Record list:
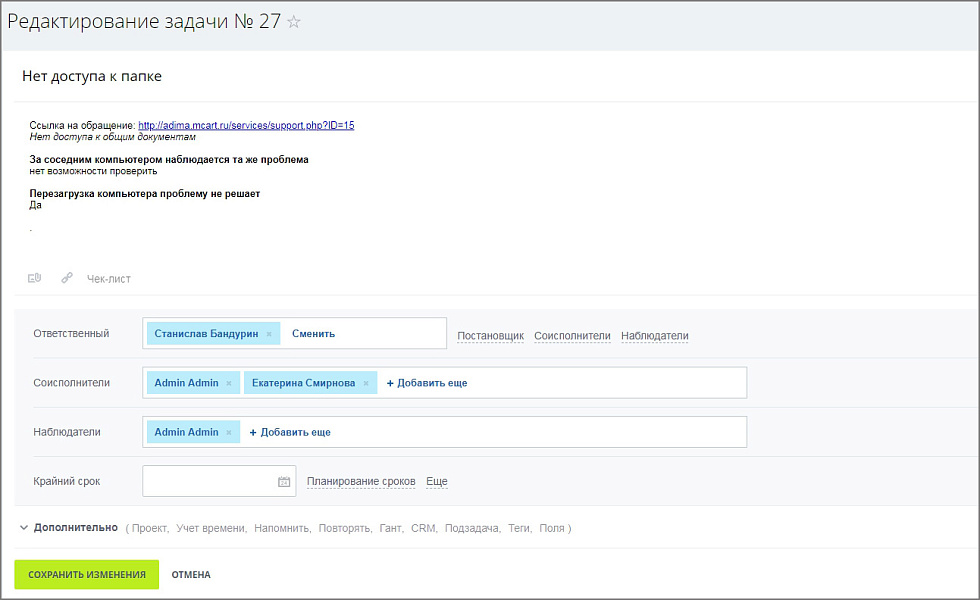Click the insert link icon
This screenshot has height=600, width=980.
[x=67, y=278]
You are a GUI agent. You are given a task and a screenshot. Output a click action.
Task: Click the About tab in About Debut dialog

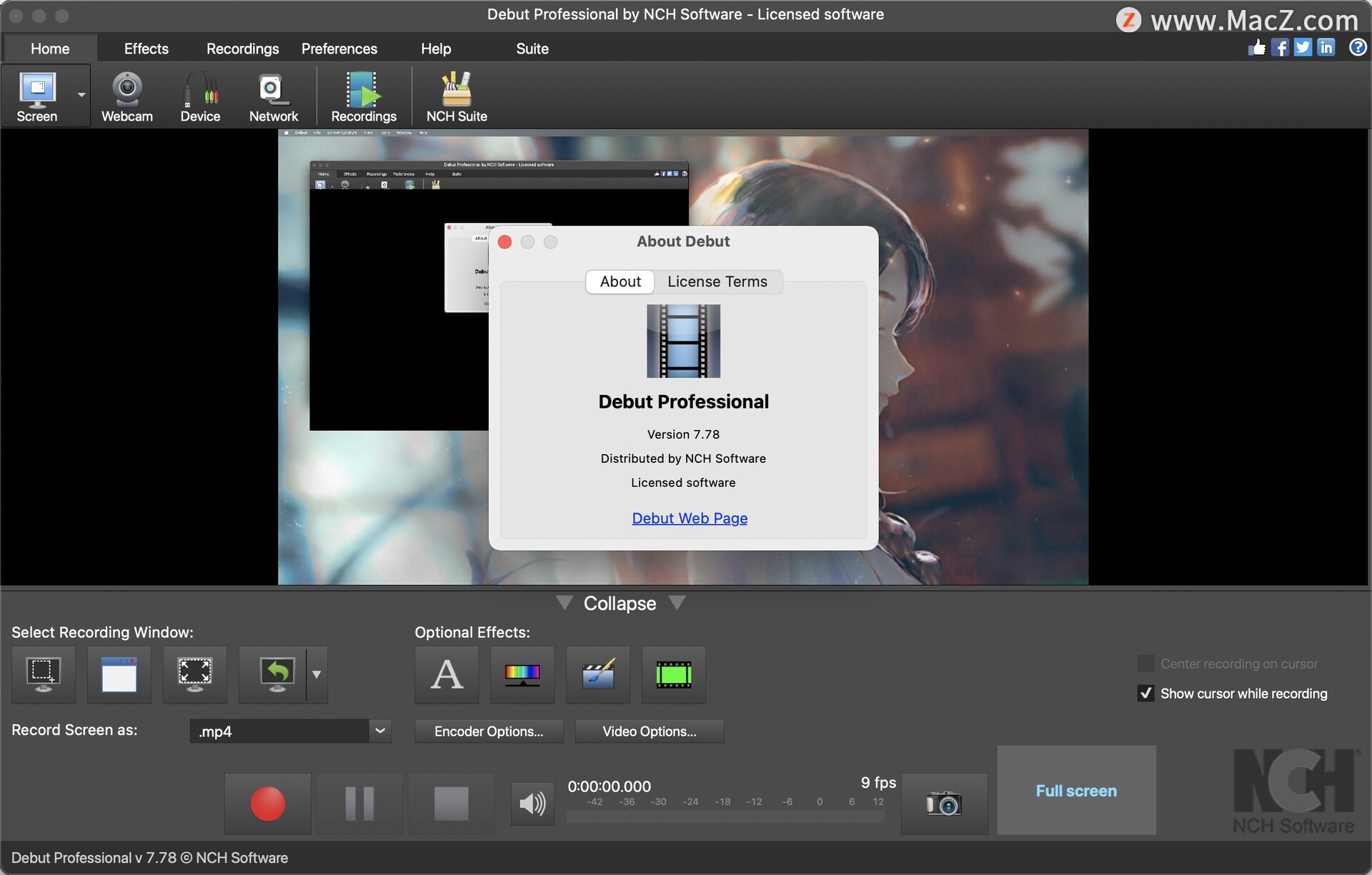coord(619,282)
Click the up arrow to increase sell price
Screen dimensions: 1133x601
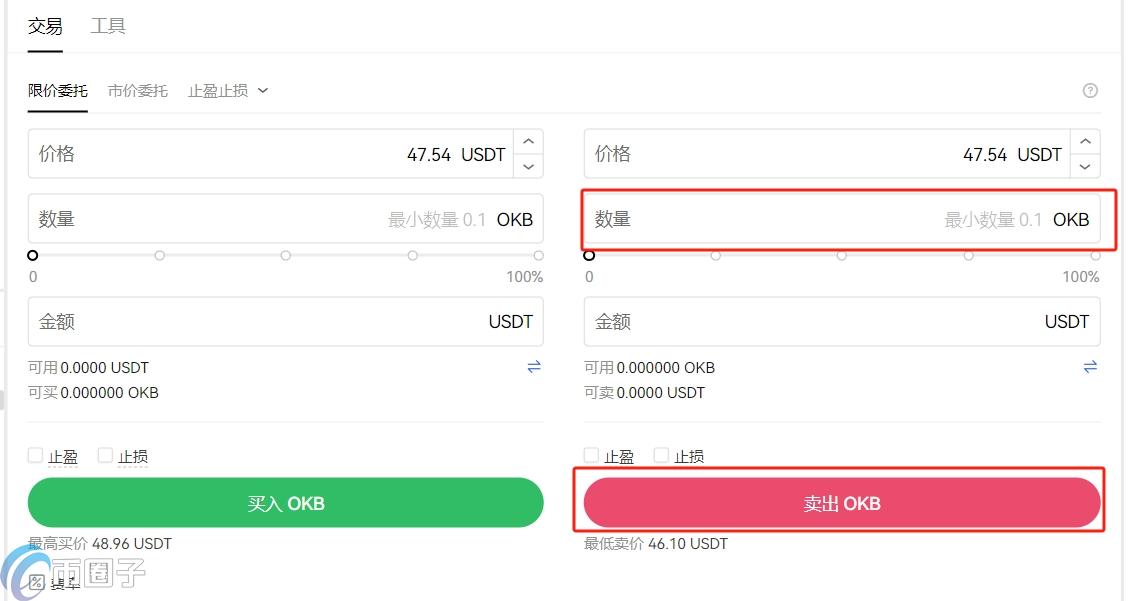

Exercise description: Write out the listing above word for word, leaving out the pictures.

Finished answer:
Click the insert link icon
This screenshot has height=600, width=980.
[x=67, y=278]
You are a GUI agent. You are given a task and a screenshot. Output a click action.
Task: Click the About tab in About Debut dialog

coord(619,282)
Click the up arrow to increase sell price
Screen dimensions: 1133x601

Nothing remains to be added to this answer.